Naquela segunda de manhã, Dondão chegou graças aos contínuos muros da rua bem agregados uns aos outros e contando além da sorte com a ajuda contínua de seus amigos de sempre e desta feita entrando desparafusado, meio de lado, meio envergado e inconsciente pelo meio; dando setas seqüenciais com o piscar do olho esquerdo, encaminhando diretamente para a geladeira, a fim de tomar sua última cerveja saideira, quando deparou com aquele líquido amarelado dentro do litro, bem instalado no canto da porta da geladeira, julgando ser um presente antecipado de seu amigo e compadre, tendo em vista a aproximação de seu aniversário.
Com uma única golada, aliás, era mestre nisto, entornou todo o líquido goela abaixo e soltou um berro escutado por toda a vizinhança, ainda em tempo de catar seus olhos à sua frente e encaixá-los nas órbitas oculares, saindo a mil ziguezagues, em plena rua, quando soltou uma comprida língua de fogo à beira de um fumólatra, correndo em sua direção ao seu socorro, enquanto alguém grita, “joga o cigarro fora, pois Seu Dondão está abastecido de gasosa”, pois era a empregada vindo ao seu encalço, enquanto uma beata exclama com a boca em forma de “shofar” “isto é o dragão do apocalypse soltando fogo!”.
O Pastor veio também em seu socorro, tentando espiar dentro da boca do seu Dondão para gritar em sálmica voz “sai demônio daí de dentro!”, e pelo bafo de alho com cebola, seu Dondão não agüentou e vomitou grande quantidade de gasolina misturada com a noitada de cachaça e todas as bebidas, enquanto o Pastor o conduzia com sabedoria para o hospital, percebendo como chegariam a tempo, sendo ao torcer sua orelha direita, ele acelerava os passos e agarrando em seu saco, ele freava, para não ser atropelado pela avenida; graças ao hospital na quadra seguinte por onde passou por uma lavagem total interna, escapando da morte, enquanto o médico se despedia dele horas depois, exclamando, “agradece ao Pastor!
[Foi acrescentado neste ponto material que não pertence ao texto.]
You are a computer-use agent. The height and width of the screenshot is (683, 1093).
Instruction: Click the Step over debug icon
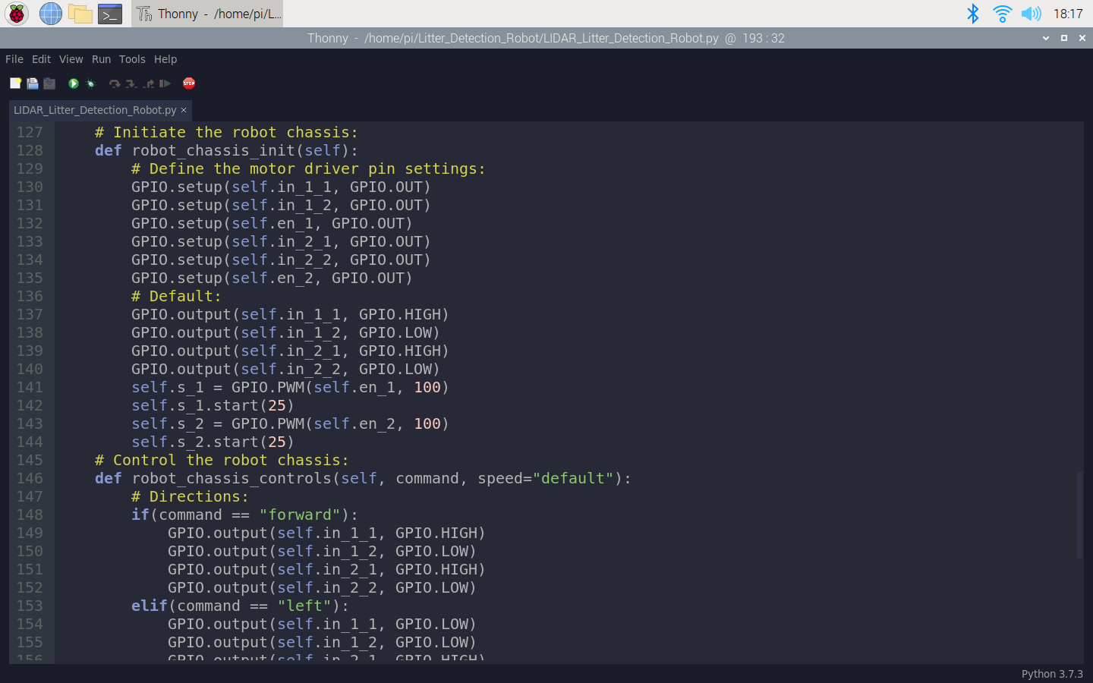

Você era para ter morrido!” Este fato abalou tanto ao Seu Dondão, transformando-o em um novo Pastor em pouco tempo, pois já conhecia as escrituras de capa a capa em seus trinta anos de casado com a “Irmã Graciosa”, após milhares de ensinamentos caseiros.
Mas todo o fanático merece uma atenção cuidadosa, pois ele é um habitante entre dois espaços muito próximos, em outras palavras ele mora na fronteira entre o céu e o precipício. Seu Dondão resolveu pregar para todos os seus ex-colegas de bar e neste dia colocou seu mais belo terno e tomou rumo naquela direção, chegando lá com sua pregaria, enquanto os caras não agüentavam mais de tanta falação e num ímpeto de desespero um deles apanhou a enorme bíblia das mãos de seu Dondão e deu-lhe uma biblada na cabeça, das folhas voarem pelas ruas, certamente além de um crime contra um homem, também um crime contra Deus, fato jamais consentido por qualquer um de nós, mas sendo o bastante para trocar o nome de nosso personagem, de seu Dondão, para seu Doidão. Para o resto de sua vida!